Erastin联合Tubacin促进乳腺癌HCC38细胞死亡

Erastin plus Tubacin Treatment Promotes Breast Cancer Cell Death of HCC38

目的:根据表观遗传特征,可以对恶性肿瘤进行分型,并针对分子异常代谢给予精准打击,实现抗肿瘤目的,这是一种新兴治疗策略。在多数细胞恶变过程中,胱氨酸的成瘾是常见的异常代谢。随后,Erastin被研究者发现,它能抑制胱氨酸谷氨酸转运体(Xc-system),从而诱导细胞死亡。对大多数乳腺癌效果显著。然而,三阴型乳腺癌细胞是非间充质的,对Erastin治疗无反应。为了克服这种耐药性,我们筛选并鉴定出Tubacin,它可以转变恶性肿瘤的胱氨酸不敏感的状态。为了验证Tubacin实际效果,我们尝试在Tubacin、Erastin条件下处理三阴型乳腺癌细胞,对比观察细胞死亡实际情况。方法:本研究的三阴型乳腺癌细胞株HCC38购自ATCC公司,在DMSO、Tubacin、Erastin、及Erastin联合Tubacin条件下进行处理,以流式细胞学等方式检测细胞死亡。结果:1) 单独使用Tubaicn、Erastin处理HCC38细胞,细胞死亡幅度无明显变化。2) Erastin联合Tubacin处理癌细胞可以显著诱导死亡。3) 与DMSO、Tub、Era相比,Era + Tub组别细胞死亡明显增多。4) 与DMSO相比,Tub、Era、Era + Tub组别细胞的活性氧均不同程度增高,后两者显著增高。结论:Erastin联合Tubacin可促进乳腺癌HCC38细胞死亡。

Purpose: According to epigenetic features, malignant tumors can be typed and given a precise blow against the molecular aberrant metabolism, achieving antitumor purpose, which is an emerging therapeutic strategy.

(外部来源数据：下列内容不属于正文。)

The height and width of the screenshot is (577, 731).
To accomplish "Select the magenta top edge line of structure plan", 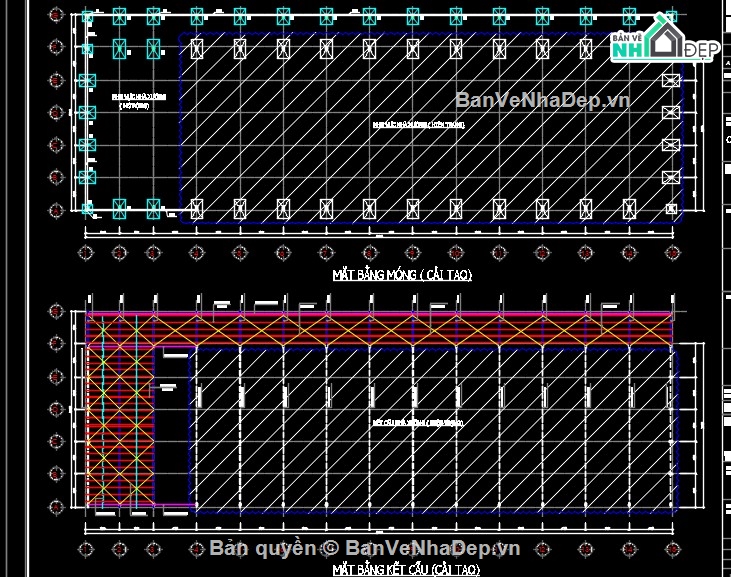I will (x=379, y=314).
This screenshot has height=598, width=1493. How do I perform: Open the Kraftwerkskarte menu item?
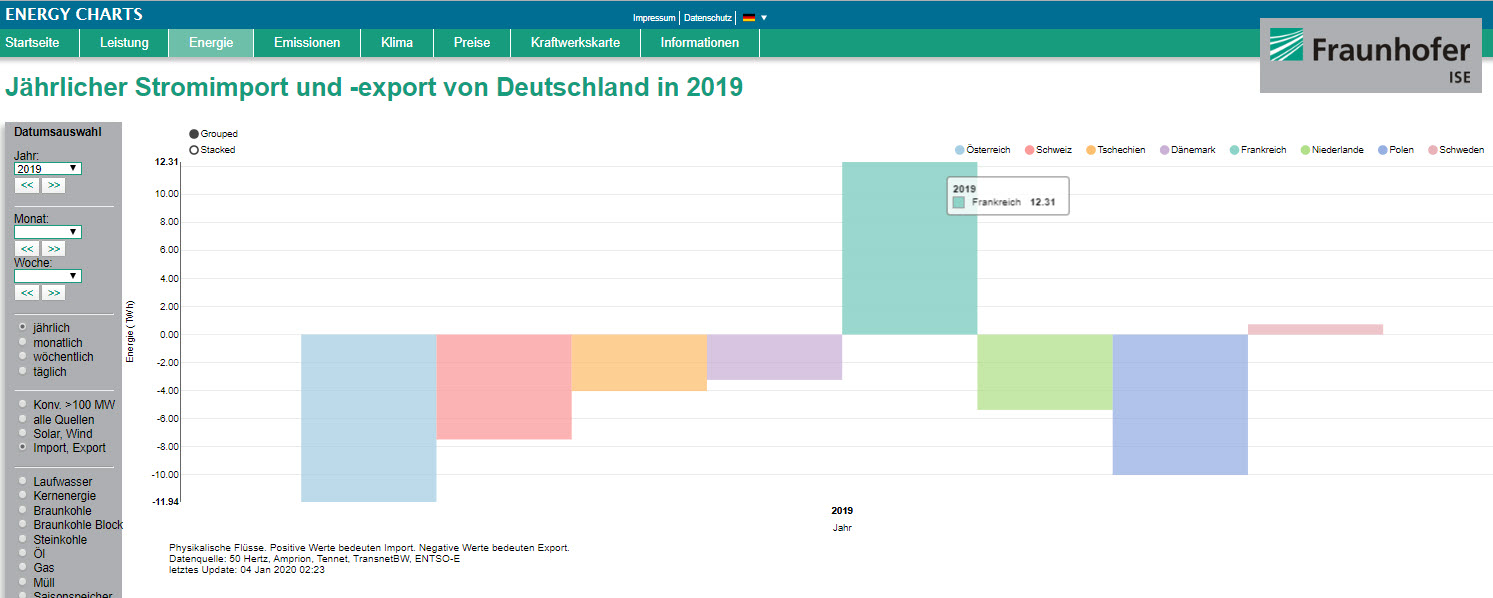coord(575,43)
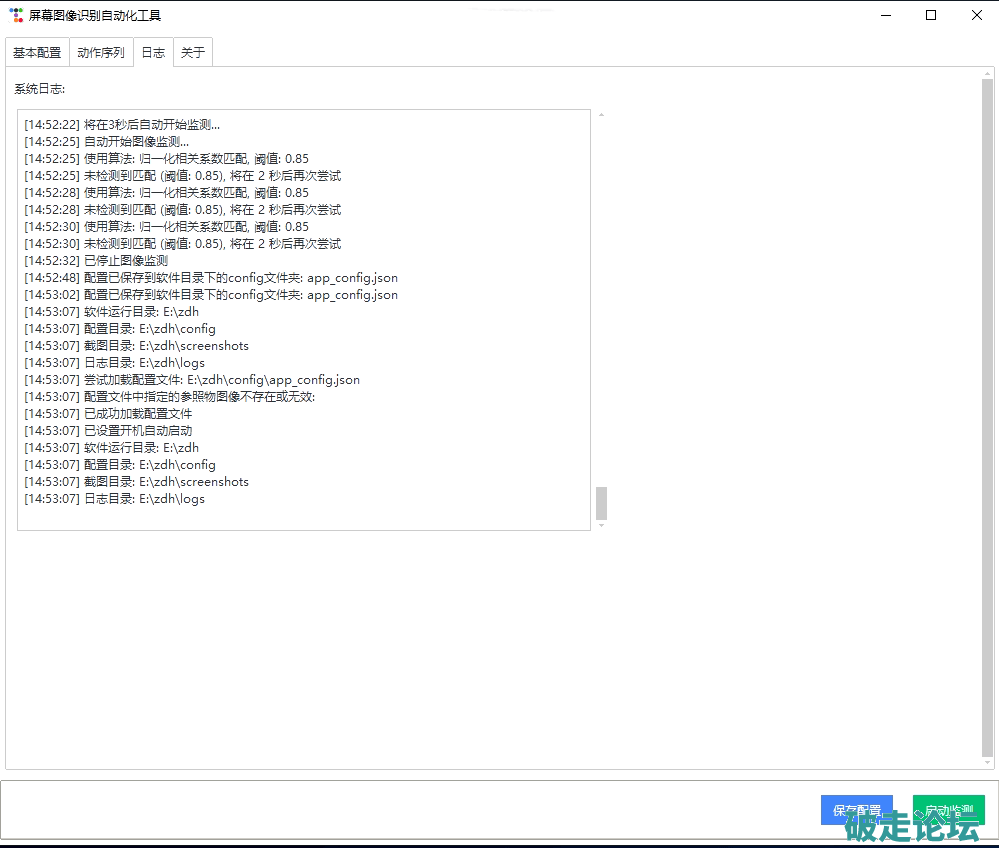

Addiction to cystine is the more common aberrant metabolism involved in most cellular malignant transformation. Subsequently, the cystine blocker erastin was discovered to inhibit the cystine glutamate transporter (XC-System), which induces cell death and has pro-duced significant effect against most breast cancers. However, TNBC cells are non mesenchymal and do not respond to cystine deprivation treatment. To overcome this resistance, we screened and identified tubacin, which can transform the cystine insensitive state of malignancies. To verify the actual effect of tubacin, we tried to treat triple negative breast cancer cells under tubacin, erastin conditions and observed the cell death reality comparatively. Methods: The triple negative breast cancer cell line HCC38 from this study was purchased from ATCC and treated in DMSO, Tubacin, Erastin, and Erastin plus Tubacin to detect cell death by flow cytometry. Results: 1) In HCC38 cells treated with tubaicn or erastin alone, the magnitude of cell death was unchanged. 2) Treatment of cancer cells with erastin in combination with tubacin significantly induced death. 3) Compared with DMSO, Tub, or Era, cell death was significantly increased in the Erastin plus Tubacin Group. 4) Compared with DMSO, ROS increased in all cell lines in the Tub, Era, and Erastin plus Tubacin groups, and the latter two were significantly higher. Conclusions: Erastin, in combination with tuba-cin, confers breast cancer cells death of HCC38.